Commit 401c636a0eeb ("kernel/hung_task.c: show all hung tasks before panic")
introduced a change in that we started to show all CPUs backtraces when a
hung task is detected _and_ the sysctl/kernel parameter "hung_task_panic"
is set. The idea is good, because usually when observing deadlocks (that
may lead to hung tasks), the culprit is another task holding a lock and
not necessarily the task detected as hung.
The problem with this approach is that dumping backtraces is a slightly
expensive task, specially printing that on console (and specially in many
CPU machines, as servers commonly found nowadays). So, users that plan to
collect a kdump to investigate the hung tasks and narrow down the deadlock
definitely don't need the CPUs backtrace on dmesg/console, which will delay
the panic and pollute the log (crash tool would easily grab all CPUs traces
with 'bt -a' command).
Also, there's the reciprocal scenario: some users may be interested in
seeing the CPUs backtraces but not have the system panic when a hung task
is detected. The current approach hence is almost as embedding a policy in
the kernel, by forcing the CPUs backtraces' dump (only) on hung_task_panic.
This patch decouples the panic event on hung task from the CPUs backtraces
dump, by creating (and documenting) a new sysctl/kernel parameter called
"hung_task_all_cpu_backtrace", analog to the approach taken on soft/hard
lockups, that have both a panic and an "all_cpu_backtrace" sysctl to allow
individual control.

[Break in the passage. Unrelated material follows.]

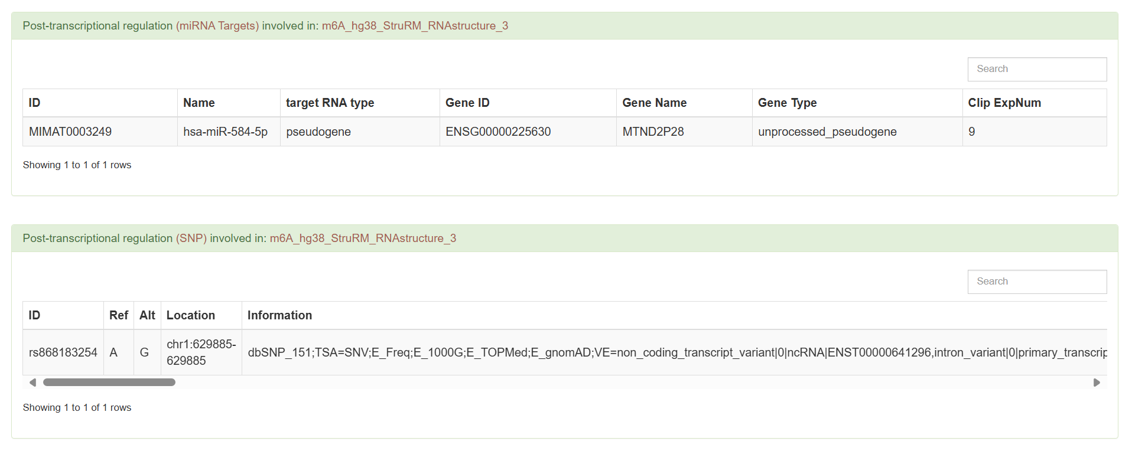Image resolution: width=1132 pixels, height=451 pixels.
Task: Select the MIMAT0003249 ID cell
Action: [70, 132]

The new mechanism for dumping the CPUs backtraces on
hung task detection respects "hung_task_warnings" by not dumping the
traces in case there's no warnings left.
Cc: Tetsuo Handa <[email protected]>
Signed-off-by: Guilherme G. Piccoli <[email protected]>
---
.../admin-guide/kernel-parameters.txt | 6 ++++
Documentation/admin-guide/sysctl/kernel.rst | 15 ++++++++++
include/linux/sched/sysctl.h | 7 +++++
kernel/hung_task.c | 30 +++++++++++++++++--
kernel/sysctl.c | 11 +++++++
5 files changed, 67 insertions(+), 2 deletions(-)
diff --git a/Documentation/admin-guide/kernel-parameters.txt b/Documentation/admin-guide/kernel-parameters.txt
index adf77ead02c3..4c6595b5f6c8 100644
--- a/Documentation/admin-guide/kernel-parameters.txt
+++ b/Documentation/admin-guide/kernel-parameters.txt
@@ -1453,6 +1453,12 @@
x86-64 are 2M (when the CPU supports "pse") and 1G
(when the CPU supports the "pdpe1gb" cpuinfo flag).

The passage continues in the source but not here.